一条工務店には紹介制度があり、これを使うと35万円分の割引が受けられます。値上げ基調が続く今だからこそ、使える割引はしっかり使っておきたいところです。
ろれさんからも紹介できますので、一条工務店を検討中の方は、初回の打ち合わせや契約の前に必ずチェックしてください。申し込み方法や条件は一条工務店の紹介制度の使い方にまとめています。
「一条で建てたいけれど、今の値上げ局面で踏み出していいか迷っている」という方こそ、まずは情報収集から。材料を自前で確保できている一条工務店なら、業界全体が厳しい今でも安心して計画を進められます。
まとめ
ナフサショックのその後を、2026年6月時点で整理しました。
- ナフサ市況は3月末ピークから軟化し、最悪期は脱しつつある。ただし国産価格はまだ高水準で、本格的な落ち着きは2026年末〜2027年前半の見通し
- 中東情勢は停戦交渉が進展も、ホルムズ海峡の物流正常化はこれから
- 業界全体は値上げ・受注停止が続く厳しい状況
- 一条工務店はフィリピン自社工場で材料を確保し、本体価格の据え置きを継続。社内通達でも工事停滞の懸念なしと明言
- ただし坪単価は値上げ基調、外構・水道など建物以外は影響あり
- これから検討するなら紹介制度で35万円割引。ろれさんからも紹介可能
業界が大きく揺れる局面でも、一条工務店は材料を自前で確保できる強みで踏みとどまっています。検討中の方は、まず紹介制度の確認から始めてみてください。
この記事は2026年6月時点の公開情報・報道・施主の報告に基づいています。中東情勢やナフサ価格は日々変化し、価格・仕様の最新情報は担当の営業さんに直接確認することをおすすめします。
参考データの出典は以下の通りです。
- 国産ナフサ価格推移 https://www.daikeikagaku.co.jp/naphtha/
- 国産ナフサ価格、1〜3月ほぼ横ばい・中東危機で4〜6月上昇(日本経済新聞) https://www.nikkei.com/article/DGXZQOUB260OO0W6A420C2000000/
- 依然続くホルムズ海峡封鎖(時事ドットコム) https://www.jiji.com/jc/v8?id=202604hormuz-team
- ナフサ不足の終息見通し https://h-bid.jp/naphtha-shortage-how-long/
よくある質問
- なぜ一条工務店は建物本体の価格を据え置けるのですか?
- 一条工務店は断熱材や樹脂サッシをフィリピンの自社グループ工場で製造しているため、一般流通している建材を仕入れる必要がなく、国内メーカーの値上げがそのまま建物本体価格に跳ね返らない構造です。年間17,000戸超を販売する規模感と財務体力により、原材料の大口調達や在庫コントロールができることも強みです。
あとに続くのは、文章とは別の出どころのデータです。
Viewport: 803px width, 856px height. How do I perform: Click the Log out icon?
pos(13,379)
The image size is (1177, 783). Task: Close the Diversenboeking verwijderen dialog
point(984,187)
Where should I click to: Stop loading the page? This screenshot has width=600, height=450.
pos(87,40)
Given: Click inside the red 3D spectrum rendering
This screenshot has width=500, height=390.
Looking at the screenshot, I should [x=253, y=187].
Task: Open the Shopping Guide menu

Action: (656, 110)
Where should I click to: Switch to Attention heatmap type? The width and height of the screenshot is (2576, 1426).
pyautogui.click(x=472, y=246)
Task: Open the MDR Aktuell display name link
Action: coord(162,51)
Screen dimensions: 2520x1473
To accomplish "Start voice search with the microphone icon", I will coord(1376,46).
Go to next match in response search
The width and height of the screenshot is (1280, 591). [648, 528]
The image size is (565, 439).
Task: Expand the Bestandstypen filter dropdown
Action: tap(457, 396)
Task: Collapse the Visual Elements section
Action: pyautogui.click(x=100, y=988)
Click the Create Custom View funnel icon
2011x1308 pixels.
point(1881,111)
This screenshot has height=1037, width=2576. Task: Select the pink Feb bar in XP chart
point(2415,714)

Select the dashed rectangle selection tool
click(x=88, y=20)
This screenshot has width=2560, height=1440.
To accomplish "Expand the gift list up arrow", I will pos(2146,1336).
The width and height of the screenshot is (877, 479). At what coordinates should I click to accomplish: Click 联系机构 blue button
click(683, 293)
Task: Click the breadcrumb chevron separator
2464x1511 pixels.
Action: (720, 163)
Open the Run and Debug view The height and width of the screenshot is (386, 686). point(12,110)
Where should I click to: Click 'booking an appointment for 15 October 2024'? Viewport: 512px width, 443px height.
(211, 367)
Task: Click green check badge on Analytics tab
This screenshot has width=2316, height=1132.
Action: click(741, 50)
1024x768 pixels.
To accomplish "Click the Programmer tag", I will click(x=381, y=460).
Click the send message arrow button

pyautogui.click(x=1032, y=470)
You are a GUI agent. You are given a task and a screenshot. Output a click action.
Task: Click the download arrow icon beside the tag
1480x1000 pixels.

- ナフサショックでも一条工務店なら建物以外の費用も安心ですか?
- 建物本体は据え置きが続いていますが、外構や水道工事は一条工務店本体ではなく提携業者が担当するため影響を受けます。一条の価格表が据え置きでも提携業者からの値上げが見積書に反映されるので、外構費用はナフサショックの影響分を上乗せして高めに見積もっておくのが安全です。